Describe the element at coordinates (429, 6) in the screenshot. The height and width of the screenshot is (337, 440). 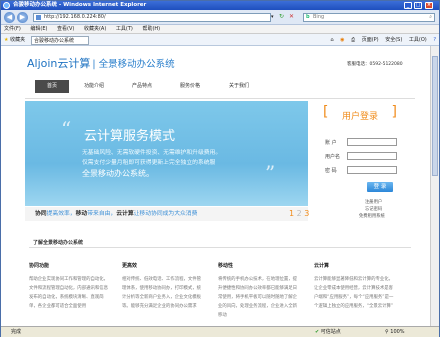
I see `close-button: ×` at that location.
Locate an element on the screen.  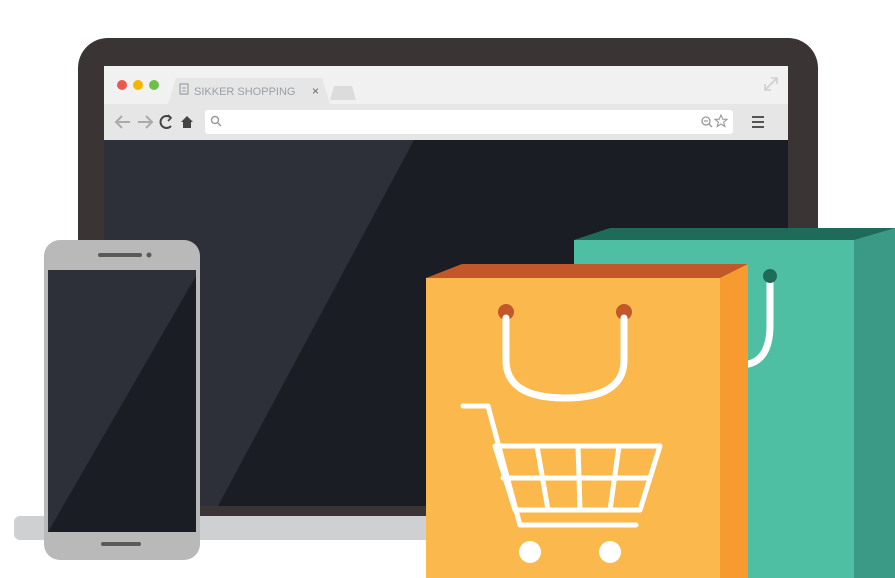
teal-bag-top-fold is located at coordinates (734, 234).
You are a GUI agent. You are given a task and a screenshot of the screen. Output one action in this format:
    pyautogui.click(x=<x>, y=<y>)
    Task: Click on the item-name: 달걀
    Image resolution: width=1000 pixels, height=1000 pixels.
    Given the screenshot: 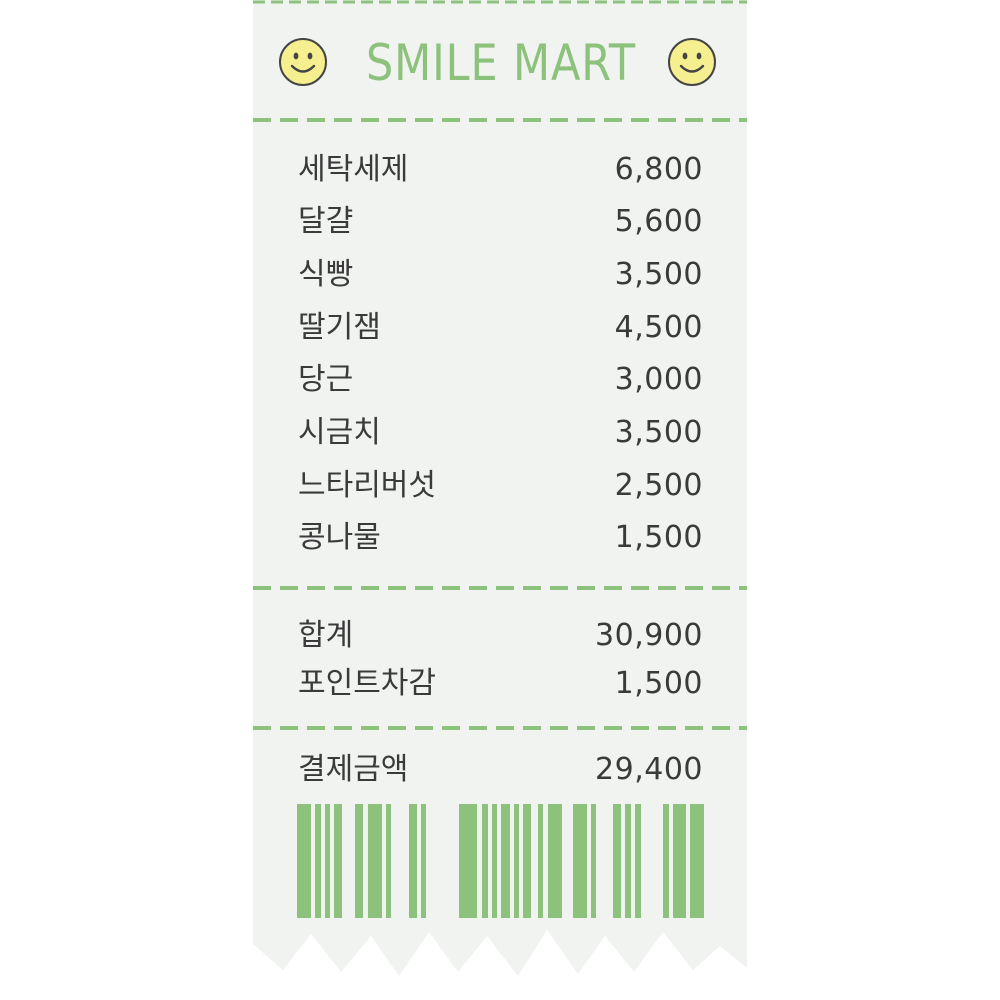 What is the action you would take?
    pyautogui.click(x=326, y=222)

## Problem to work on
Reproduce the data word for word, from its first line up to and including the line that contains "teal-bag-top-fold is located". Leave the pictures out of your copy.

## Result of this task
Describe the element at coordinates (429, 6) in the screenshot. The height and width of the screenshot is (337, 440). 
I see `close-button: ×` at that location.
Locate an element on the screen.  
teal-bag-top-fold is located at coordinates (734, 234).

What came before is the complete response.